> _Bloque de texto_:
#####

Edamus, bibamus, gaudemus: post morten, nulla voluptas.
(Epitafio atribuído al antiguo rey asirio Asurbanipal o Sardanápalo, que traducido literalmente del latín al español, quiere decir: “Comamos, bebamos  y  seamos  felices; porque tras la muerte no hay placer”. La formulación de la frase guarda relación con la bíblica “Comamos, bebamos, que mañana moriremos” (Is. 22’13; 1 Car 15’32).

Mi amigo uruguayo Andrés Heguaburu se fue de una posada y se instaló en una taberna, y le va bien.
El Diccionario del Español Actual de Manuel Seco, Olimpia Andrés y Gabino Ramos dice: La taberna es un establecimiento de carácter popular en que se sirve vino y otras bebidas, y a veces también comida, lo cual es rigurosamente cierto, pero dicho así resulta un poco insipido.
Cosa que no es precisamente la taberna, tasca, mesón o sitio parecido, todos ideales para estar en ellos sin otra cosa que hacer que plantarse frente a un chato de vino o una caña –vaso de cerveza tirada a presión- y algunas tapas, o municiones de boca.
En las tabernas puede uno permanecer todo el tiempo que quiera, pensando en la inmortalidad del cangrejo o cualquier otro tema por el estilo, en paz consigo mismo y con el prójimo.
La taberna es una institución más seria que otras con más prensa, y da lo mismo que haya en ella mucha gente o poca, que sea grande o chica, que estén a la vista o no los grandes odres de vino y los carteles de toros, o de “bailaoras” o cantantes de flamenco pegados en las paredes, ocasionalmente descascaradas.

#####

[Registros para localizar los elementos descritos]
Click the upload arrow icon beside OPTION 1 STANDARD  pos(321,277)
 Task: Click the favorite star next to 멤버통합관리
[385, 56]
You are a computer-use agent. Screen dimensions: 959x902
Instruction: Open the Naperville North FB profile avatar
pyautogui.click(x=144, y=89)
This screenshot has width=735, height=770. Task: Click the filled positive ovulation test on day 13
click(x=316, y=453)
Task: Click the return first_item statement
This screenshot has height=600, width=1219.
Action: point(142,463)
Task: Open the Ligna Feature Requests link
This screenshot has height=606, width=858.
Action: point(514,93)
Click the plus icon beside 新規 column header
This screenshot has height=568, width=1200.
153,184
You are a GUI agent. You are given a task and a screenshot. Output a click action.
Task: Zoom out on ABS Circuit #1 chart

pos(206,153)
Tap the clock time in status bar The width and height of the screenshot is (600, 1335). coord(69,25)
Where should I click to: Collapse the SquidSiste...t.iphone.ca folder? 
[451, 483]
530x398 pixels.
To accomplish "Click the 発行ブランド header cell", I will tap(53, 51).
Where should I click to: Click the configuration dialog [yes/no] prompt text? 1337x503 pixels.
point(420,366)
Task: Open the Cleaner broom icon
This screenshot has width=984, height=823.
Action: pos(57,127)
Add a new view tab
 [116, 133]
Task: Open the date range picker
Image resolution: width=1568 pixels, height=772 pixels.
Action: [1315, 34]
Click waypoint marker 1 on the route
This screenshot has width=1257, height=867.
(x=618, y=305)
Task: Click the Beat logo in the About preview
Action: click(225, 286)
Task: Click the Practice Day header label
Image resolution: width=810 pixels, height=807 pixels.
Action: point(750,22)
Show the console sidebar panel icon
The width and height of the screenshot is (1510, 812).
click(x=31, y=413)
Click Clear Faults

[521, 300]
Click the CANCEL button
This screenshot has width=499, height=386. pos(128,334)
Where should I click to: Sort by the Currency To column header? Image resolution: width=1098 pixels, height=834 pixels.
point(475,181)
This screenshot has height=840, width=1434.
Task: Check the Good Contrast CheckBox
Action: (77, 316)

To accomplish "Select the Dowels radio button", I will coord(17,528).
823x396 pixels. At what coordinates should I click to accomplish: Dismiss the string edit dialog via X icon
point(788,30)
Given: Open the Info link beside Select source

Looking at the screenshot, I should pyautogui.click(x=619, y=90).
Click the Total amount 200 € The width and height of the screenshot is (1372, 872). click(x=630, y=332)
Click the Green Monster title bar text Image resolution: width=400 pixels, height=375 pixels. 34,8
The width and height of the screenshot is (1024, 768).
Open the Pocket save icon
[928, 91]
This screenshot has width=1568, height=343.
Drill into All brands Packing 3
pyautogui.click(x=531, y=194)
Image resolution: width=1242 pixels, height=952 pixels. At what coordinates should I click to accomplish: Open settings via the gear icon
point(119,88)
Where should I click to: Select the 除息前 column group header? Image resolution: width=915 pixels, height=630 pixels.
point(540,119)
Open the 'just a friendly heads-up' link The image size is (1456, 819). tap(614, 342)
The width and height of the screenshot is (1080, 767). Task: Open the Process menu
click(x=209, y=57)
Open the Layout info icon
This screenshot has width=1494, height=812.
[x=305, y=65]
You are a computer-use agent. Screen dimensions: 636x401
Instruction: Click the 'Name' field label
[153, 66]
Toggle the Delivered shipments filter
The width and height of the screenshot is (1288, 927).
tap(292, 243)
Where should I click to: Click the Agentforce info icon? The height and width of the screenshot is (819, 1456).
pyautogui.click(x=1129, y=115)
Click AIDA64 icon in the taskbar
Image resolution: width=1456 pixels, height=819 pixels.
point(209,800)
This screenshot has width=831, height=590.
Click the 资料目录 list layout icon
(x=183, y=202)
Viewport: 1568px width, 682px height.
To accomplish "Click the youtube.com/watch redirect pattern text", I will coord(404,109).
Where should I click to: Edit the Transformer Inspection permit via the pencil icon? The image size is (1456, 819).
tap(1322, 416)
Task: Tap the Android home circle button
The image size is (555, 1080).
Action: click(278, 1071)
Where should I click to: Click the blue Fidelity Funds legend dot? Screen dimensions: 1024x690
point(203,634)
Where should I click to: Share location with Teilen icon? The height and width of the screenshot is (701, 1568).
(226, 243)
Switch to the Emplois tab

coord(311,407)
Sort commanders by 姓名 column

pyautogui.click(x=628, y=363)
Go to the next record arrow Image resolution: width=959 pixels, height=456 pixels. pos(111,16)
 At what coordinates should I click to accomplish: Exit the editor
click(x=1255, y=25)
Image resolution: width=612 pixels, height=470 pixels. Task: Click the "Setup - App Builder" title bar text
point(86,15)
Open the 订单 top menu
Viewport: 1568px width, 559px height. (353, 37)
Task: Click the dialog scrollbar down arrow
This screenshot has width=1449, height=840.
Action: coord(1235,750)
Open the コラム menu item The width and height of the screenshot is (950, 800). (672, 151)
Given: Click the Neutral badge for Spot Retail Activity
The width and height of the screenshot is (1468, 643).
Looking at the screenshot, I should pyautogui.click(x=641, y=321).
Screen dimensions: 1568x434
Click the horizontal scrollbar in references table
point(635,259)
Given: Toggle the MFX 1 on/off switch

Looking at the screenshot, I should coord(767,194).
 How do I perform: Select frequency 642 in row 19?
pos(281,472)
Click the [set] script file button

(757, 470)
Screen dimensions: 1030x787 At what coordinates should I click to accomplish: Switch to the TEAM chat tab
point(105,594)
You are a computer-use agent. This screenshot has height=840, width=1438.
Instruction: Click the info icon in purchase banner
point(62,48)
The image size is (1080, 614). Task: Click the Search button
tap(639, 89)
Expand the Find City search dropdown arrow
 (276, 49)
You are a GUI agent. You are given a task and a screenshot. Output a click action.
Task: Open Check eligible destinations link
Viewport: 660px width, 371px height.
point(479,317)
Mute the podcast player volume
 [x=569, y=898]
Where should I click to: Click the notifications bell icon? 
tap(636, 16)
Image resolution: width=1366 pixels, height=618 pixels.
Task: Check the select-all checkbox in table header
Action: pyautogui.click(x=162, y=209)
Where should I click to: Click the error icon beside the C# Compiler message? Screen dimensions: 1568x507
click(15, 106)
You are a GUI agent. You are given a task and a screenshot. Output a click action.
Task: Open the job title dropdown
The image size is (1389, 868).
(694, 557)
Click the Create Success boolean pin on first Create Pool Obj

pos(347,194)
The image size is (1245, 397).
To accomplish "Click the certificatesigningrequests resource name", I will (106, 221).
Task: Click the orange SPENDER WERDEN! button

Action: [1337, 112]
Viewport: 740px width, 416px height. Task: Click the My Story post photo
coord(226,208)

#####

> _Tareas escritas_:
a – En el texto sobre las tabernas, ¿cómo se define una caña?
b – Enumera los autores del diccionario citado en el texto sobre las tabernas.
c – Retoma el texto sobre las tabernas justo después de su última oración.

> _Respuestas del ejercicio_:
a – Como un vaso de cerveza tirada a presión.

b – Manuel Seco, Olimpia Andrés y Gabino Ramos.

c –
En las tabernas uno se refresca o se entibia, según la estación del año y lo que coma y lo que beba; se hace un alto en el camino, se reune con amigos o se dedica a la observación de lo que le rodea, que suele ser animado, colorido y simpático.

El diario no se lee en la taberna

El diario no se lee en la taberna. El diario se lee en el café, que es su lugar. En el café hay mesas y terturlias. La taberna es más de mostrador. Casi nunca hay taburetes, que son propios del bar que antes llamábamos americano.
En la taberna no se está más del tiempo necesario para trasegar el vino, porque enseguida hay que ir a otra, y luego a otra, donde uno seguirá bebiendo y comiendo hasta que su cuerpo y su espíritu estén confortados y alegres.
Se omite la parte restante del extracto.